◆ Data provided ◆
- - - - - - -
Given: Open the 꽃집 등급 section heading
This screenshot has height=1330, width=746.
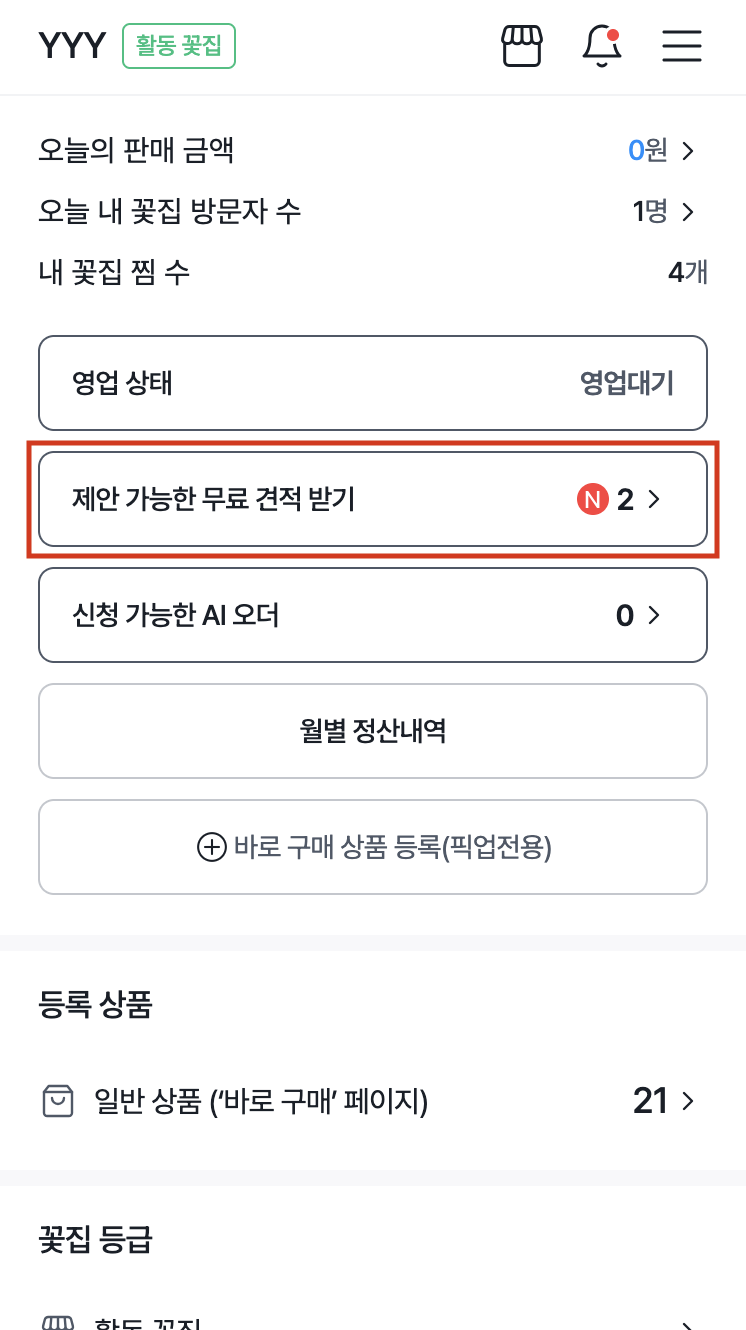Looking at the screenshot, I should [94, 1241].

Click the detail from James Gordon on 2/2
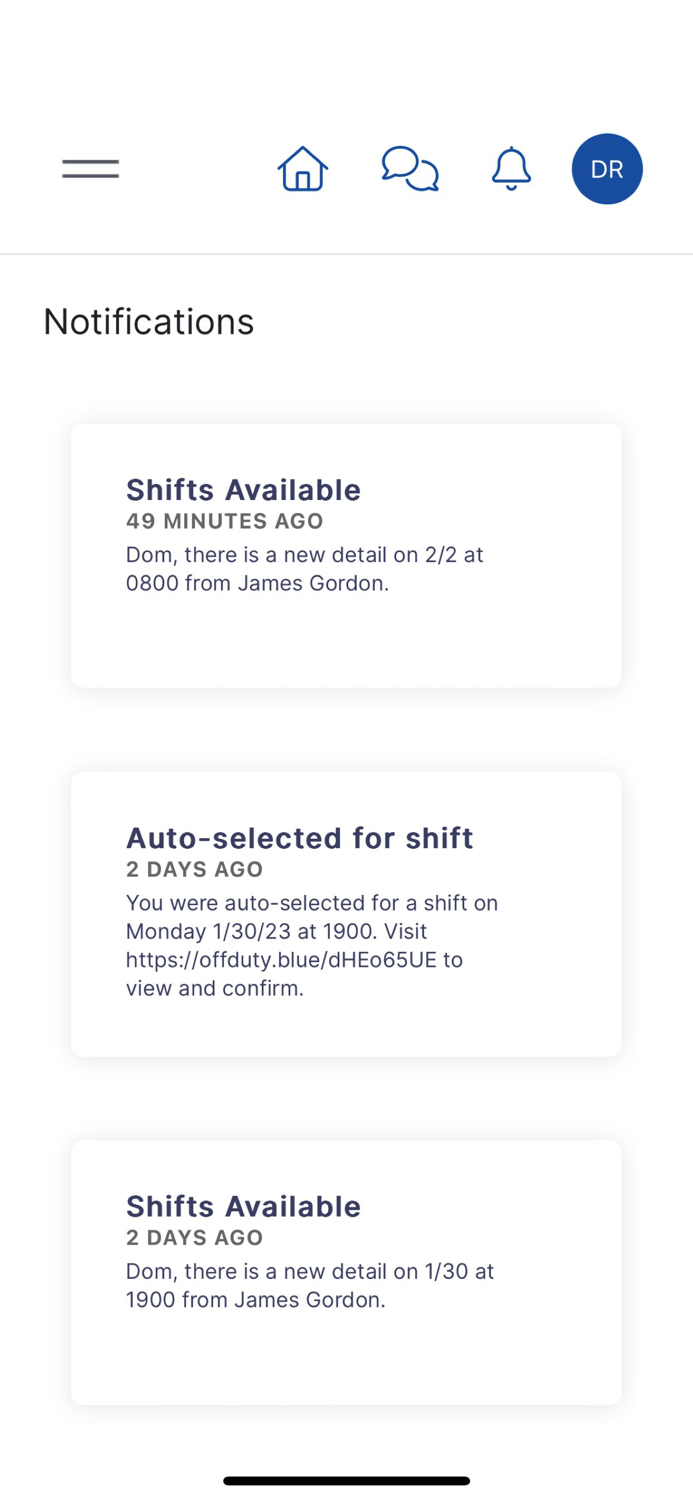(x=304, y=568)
- - - - - - -
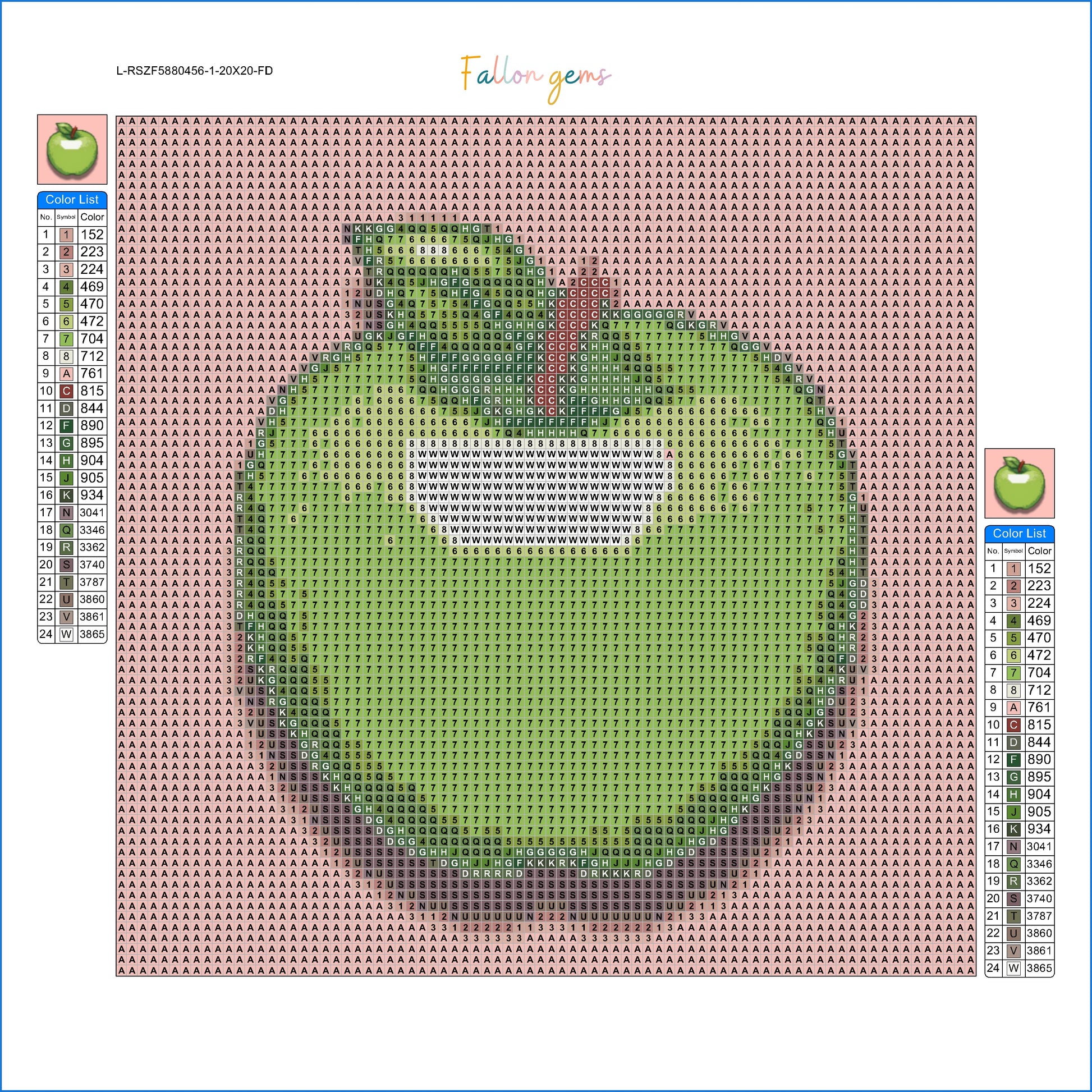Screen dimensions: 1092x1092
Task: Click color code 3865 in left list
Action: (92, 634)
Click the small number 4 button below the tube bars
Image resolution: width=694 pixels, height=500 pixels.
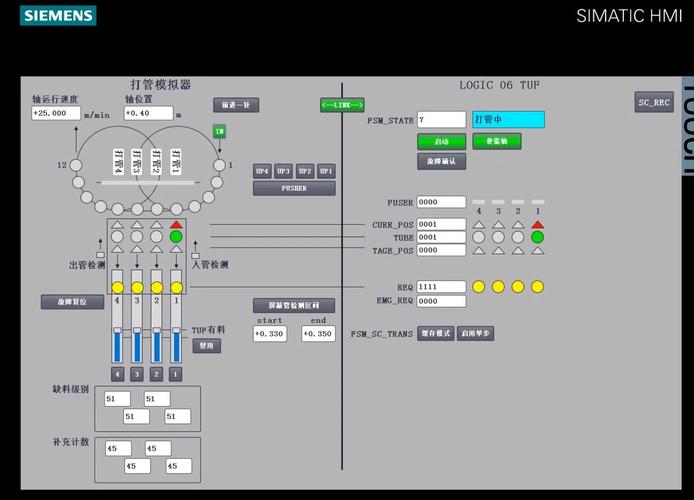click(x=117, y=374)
- - - - - - -
◆ Work to complete ◆
Can you rewrite the lines from the one containing "Screen dimensions: 1092x1092" through the one containing "click(x=117, y=374)", changing "small" to "little" and keeping everything else the same? Leave out the pictures.

◆ Written reply ◆
Screen dimensions: 1092x1092
Task: Click color code 3865 in left list
Action: (92, 634)
Click the little number 4 button below the tube bars
Image resolution: width=694 pixels, height=500 pixels.
click(x=117, y=374)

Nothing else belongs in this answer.